Subsequent BKMR analysis shows that urinary neonicotinoid concentrations are positively associated with neurobehavioral problem scores across all population subgroups, with prominent effects on emotional symptoms, hyperactivity, and overall difficulties. Notably, effect estimates rose with exposure and remained statistically significant across all percentile levels. These results suggest that even low levels of neonicotinoid exposure may have adverse effects on the neurobehavioral development of preschool children. This finding aligns with prior in vivo and in vitro studies showing that low-dose neonicotinoid exposure can induce nicotine-like neurotoxicity [
56]. Additional experimental work indicates that neonicotinoids, even at environmentally relevant concentrations, can activate nAChRs, induce oxidative stress, and damage synaptic structure, thereby disrupting neuroplasticity and regulatory function in the developing nervous system [
57]. Taken together, IMI, NTHM, and NACE showed significant positive associations in the regression models, whereas the contributions of other neonicotinoids were relatively limited. This suggests that particular attention should be paid to the potential health risks of IMI, THM (the parent compound of NTHM), and ACE (the parent compound of NACE). From a public health perspective, reducing the use of these compounds and exploring safer alternatives may help mitigate their potential adverse effects on neurobehavioral development in preschool children.

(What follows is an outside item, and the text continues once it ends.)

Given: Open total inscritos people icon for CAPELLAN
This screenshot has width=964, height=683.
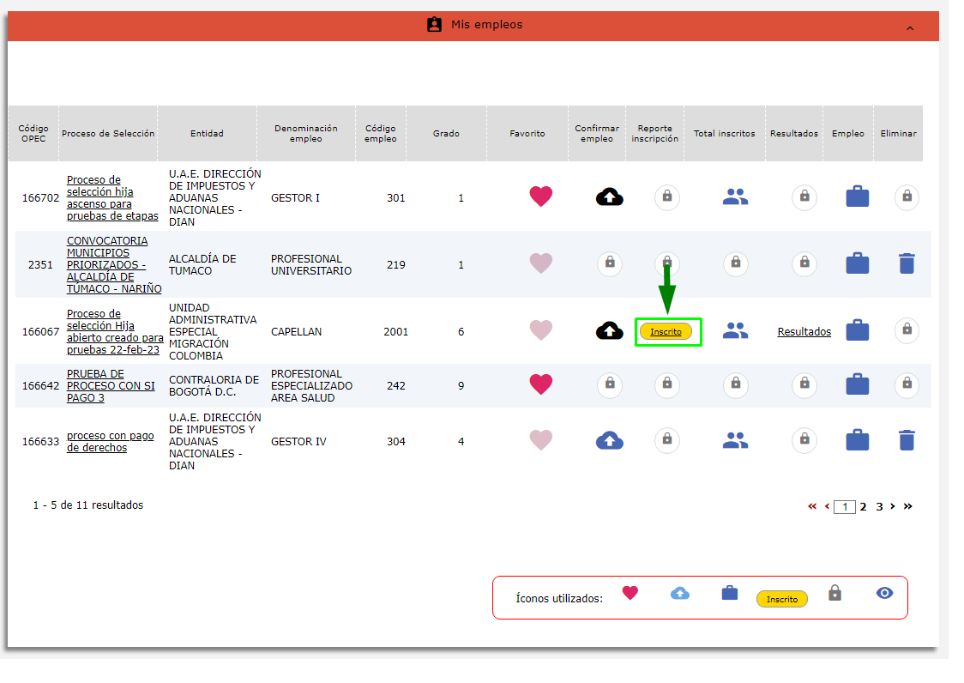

Nevertheless, this study has several limitations that warrant acknowledgment. First, because this is a cross-sectional study, it cannot establish causal relationships between neonicotinoid exposure and neurobehavioral outcomes. Second, most neonicotinoids have relatively short biological half-lives in humans, and the spot urine samples collected in this study may not accurately reflect long-term cumulative exposure. In addition, because urine collection did not occur immediately after potential exposure events, transient peak concentrations may have been missed, meaning that the actual short-term exposure levels could have been underestimated. Meanwhile, the total IMIeq concentrations calculated using RPFs based on EPA reference doses primarily serve to reflect overall exposure levels for comparability across studies, rather than to precisely represent differences in neurotoxic potency, as the underlying RfDs were derived from heterogeneous toxicological endpoints. Third, neurodevelopmental outcomes were assessed with the SDQ, which may be affected by recall bias and other reporting inaccuracies. Finally, the sample size of this study was relatively modest (n = 506), and all participants were recruited from a single city (Shenzhen), which may limit generalizability and robustness of the findings. Future prospective cohort studies and experimental investigations are warranted to provide more comprehensive evidence on the impact of neonicotinoid exposure on human neurobehavioral development.